*Selected extract*.
—————
Notifying neighbours of planned works

  1. A ‘party wall’ is wall common to two adjoining buildings or rooms. The Party Wall Act 1996 sets out the rights and responsibilities that people have when doing certain works to their home. This Act is for people who intend to carry out building work which involves building a new wall or external wall at the boundary with a neighbouring property, structural alterations to a party wall, or excavating near a building.
  2. The Act says that if proposed building work involves any of those areas listed above, the building owner needs to serve a notice on the adjoining owner(s) at least two months before the works begin.
  3. The Act says that if the proposed building work does not involve any of those three areas of development, the Party Wall Act does not apply.
  4. The Town and Country Planning Act 1990 sets out the law around planning and development. Section 55(2)(a) of the Act says that ‘development’ does not include “carrying out … maintenance, improvement or other alteration … which (i) affect only the interior of the building, or (ii) do not materially affect the external appearance of the building” unless the floor space is increased by a certain percentage.

What happened

  1. Mr and Mrs X own their home, which is a semi-detached house. The other side of the semi-detached property is occupied by council tenants.
  2. In February 2018, the Council installed a wheelchair lift in the neighbouring property, to meet the neighbour’s mobility needs (the neighbour has disabilities).
  3. A week later, Mr and Mrs X complained to the Council. They said the lift had been fitted to the party wall, and so the Council should have informed them the work was being carried out. They said the lift was behind their headboard in their bedroom and created noise.
  4. Ten days later, the Council responded to Mr and Mrs X’s complaint. It said the lift was installed to enable the neighbour to access the upstairs of the property. It said the lift had been installed in the only possible location within the property. The Council said that the lift had not been attached directly to the party wall, so it was not required to consult with Mr and Mrs X.
  5. The Council said it was waiting for the installers to say whether there was an alternative location to put the pump (which worked the lift) to reduce the noise and vibrations.
  6. In March, the Council and the company that installed the lift visited the neighbour’s house to look at solutions to the noise problem. The company recommended moving the pump outside the house.
  7. The pump was moved in April.
  8. In June, Mr and Mrs X complained to the Council about noise when the lift was being used. The Council sent Mr and Mrs X diary sheets to complete for three weeks.
  9. The Council visited Mr and Mrs X at home, and then held a case review meeting. During this meeting, there was a discussion about whether the connection of the lift to the ceiling could be the cause of the noise. The Council contacted the lift engineers for further advice.
—————
*Dataset excerpts*.
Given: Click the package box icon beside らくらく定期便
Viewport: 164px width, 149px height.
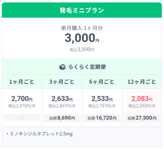Looking at the screenshot, I should [x=63, y=67].
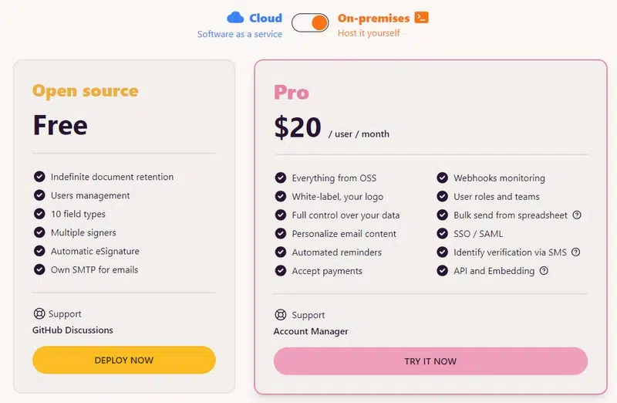Open the GitHub Discussions support link
This screenshot has width=617, height=403.
[72, 330]
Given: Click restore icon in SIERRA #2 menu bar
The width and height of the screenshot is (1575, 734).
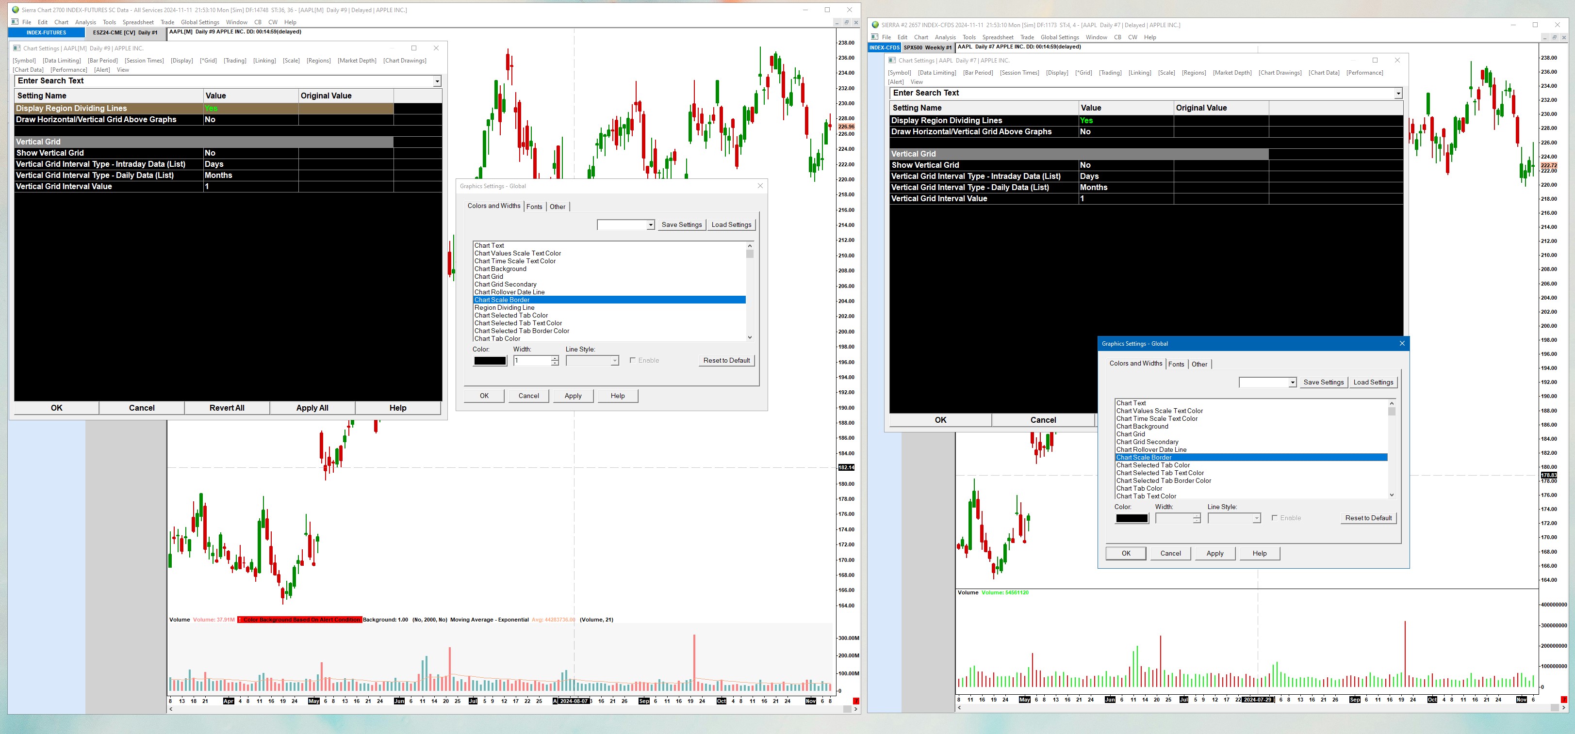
—————
*Set tasks*.
[A] In the wheelchair lift extract, rewrite the paragraph beginning "Ten days later, the Council responded" as a short bulleted list that keeps its main facts.
[B] Answer these questions from the wheelchair lift extract, one per line:
(i) How long before works begin must a building owner serve notice on the adjoining owner(s) under the Party Wall Act 1996?
(ii) In what month and year did the Council install the wheelchair lift?
(iii) What did the company that installed the lift recommend during the March visit?

*Outputs for the tasks*.
[A]
- The Council replied to Mr and Mrs X's complaint ten days later.
- The lift was installed so the neighbour could reach the upstairs of the property.
- It was the only possible location for the lift within the property.
- The lift was not attached directly to the party wall, so the Council said it did not need to consult Mr and Mrs X.

[B]
(i) At least two months.
(ii) February 2018.
(iii) Moving the pump outside the house.